[SOURCE DOCUMENT]
## Start

Variational Autoencoder

[TOC]

Neural Network Perspective

(This graph switches the $\theta$ and $ \phi$ comparing to the original VAE paper.)

The model:

Difference from Vanilla Autoencoder

"The fundamental problem with autoencoders is that the latent space may not be continuous.

Variational Autoencoders (VAEs) have one fundamentally unique property that separates them from vanilla autoencoders (and it is this property that makes them so useful for generative modeling): their latent spaces are by design continuous, allowing easy random sampling and interpolation."

-- Intuitively Understanding Variational Autoencoders

-- Variational autoencoders.

Problem (📄)

Scenario:

Dataset $ X = \{ x^{(i)} \}_{i=1}^{N}$ is generated by some random process which involves an unobserved continuous random variable $ z $. The process of generation:

  1. A $ z^{(i)} $ is generated from some prior distribution $ p_{\theta^{*}}(z) $, which comes from a parametric family of distribution $ p_{\theta}(z) $.
  2. An $ x^{(i)} $ is generated from some conditional distribution $ p_{\theta^{*}}(x|z) $, which comes from a parametric family of distribution $ p_{\theta}(x|z) $.

Our Interests:

We want a general algorithm that works efficiently in case of:

  1. Intractability: The marginal likelihood $ p_{\theta}(x) = \int p_{\theta}(z)p_{\theta}(x|z) dz $ is intractable, so is the true posterior density $ p_{\theta}(z|x) = \frac{p_{\theta}(x|z)p_{\theta}(z)}{p_{\theta}(x)} $.
  2. A large dataset.

So we propose a solution to three related problems in the above scenario:

  1. Efficient approximate MLE or MAP estimation for the parameter $ \theta $.
  2. Efficient approximate posterior inference of the latent variable $ z $ given an observed value $ x $ for a choice of $ \theta $.
  3. Efficient approximate marginal inference of the variable $ x $.

Solution:

We introduce a recognition model $ q_{\phi}(z|x) $: an approximation to the intractable true posterior $ p_\theta(z|x) $. We introduce a method for learning the recognition model parameters $ \phi $ jointly with the generative model parameters $ \theta $.

## End

[WRITTEN TASKS]
A) From the VAE page, return the passage from "(This graph switches" up to and including "-- Variational autoencoders.".
B) Condense the paragraph of the VAE page that begins "We introduce a recognition model" into a short bulleted list that keeps its main facts.
C) Extend the VAE page beyond its last sentence.
You can leave the data aside; none of it is needed.

[DATA BLOCK]
## Start

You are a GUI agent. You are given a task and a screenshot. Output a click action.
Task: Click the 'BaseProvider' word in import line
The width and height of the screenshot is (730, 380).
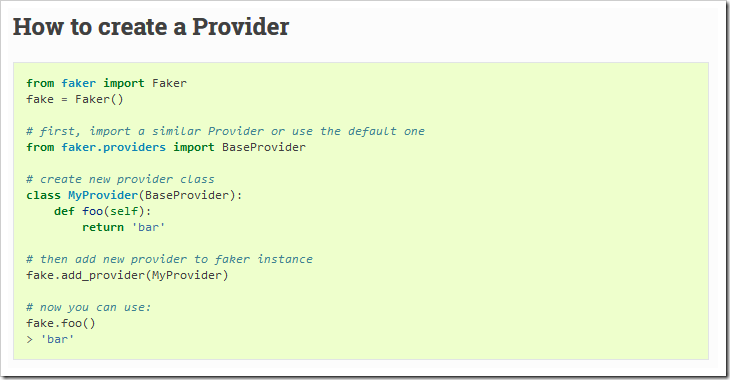click(x=264, y=147)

## End

[RESPONSES FOR EACH TASK]
A)
(This graph switches the $\theta$ and $ \phi$ comparing to the original VAE paper.)

The model:

Difference from Vanilla Autoencoder

"The fundamental problem with autoencoders is that the latent space may not be continuous.

Variational Autoencoders (VAEs) have one fundamentally unique property that separates them from vanilla autoencoders (and it is this property that makes them so useful for generative modeling): their latent spaces are by design continuous, allowing easy random sampling and interpolation."

-- Intuitively Understanding Variational Autoencoders

-- Variational autoencoders.

B)
- A recognition model $ q_{\phi}(z|x) $ is introduced as an approximation to the intractable true posterior $ p_\theta(z|x) $.
- Its parameters $ \phi $ are learned jointly with the generative model parameters $ \theta $.

C)
Trick:

Convert probability distribution $ z \sim p_\phi(z|x) $ to a deterministic function $ \underline{z} = g_\phi(\underline{x}, \underline{\epsilon}) $ where $ \underline{\epsilon} $ is a noise random variable. For example, $ g_\phi(\underline{x}, \underline{\epsilon}) = \underline{\mu} + \underline{\sigma} \odot \underline{\epsilon} $.

Objective

$$ \begin{aligned} D_{KL}(q_\phi \Vert p_\theta) &= \mathbb{E}_{q_\phi} \left[\log \frac{1}{p_\theta} - \log \frac{1}{q_\phi} \right] = \mathbb{E}_{q_\phi} \left[ \log q_\phi - \log p_\theta \right] \\ \ell(\theta, \phi; x_i, z) &= \mathbb{E}_{z \sim q_\phi(z|x_i)} \left[ \log \frac{1}{p_{\theta}(x_i|z)} \right] + D_{KL}(q_\phi(z|x_i) \Vert p(z)) \\ &= \ell_{\text{Reconstruction}} + \ell_{\text{Distribution}} \\ \mathcal{L}(\theta, \phi; x, z) &= \sum_{i=1}^{N} \ell_i \end{aligned} $$

For reconstruction loss. $$ \begin{aligned} \mathbb{E}_{z \sim q_\phi(z|x_i)} \left[ \log \frac{1}{p_{\theta}(x_i|z)} \right] \end{aligned} $$ If the $ z $ that encodes $ xi $ and the decoder is good, then $ p\theta(x_i|z) $ is large, which means the reconstruction loss is small. So this term encourages the decoder to reconstruct the data well.

For distribution loss: $$ D_{KL}(q_\phi(z|x_i) \Vert p(z)) $$ In the variational autoencoder, $ p(z) $ is specified as $ \mathcal{N}(0, 1) $. This term encourages the encoder the keep the representation of each digit sufficiently diverse.

If we did not include this term, then the encoder could learn to cheat by giving each datapoint a representation in a different region of Euclidian space(e.g. $2_{a}$ and $2_b$ could have completely different representation $z_{a}$ and $z_b$) so as to mimic the data. This term keeps similar numbers’ representations close together. Hence we need our prior $ p(z) $.

Loss Function - ELBO View (📄)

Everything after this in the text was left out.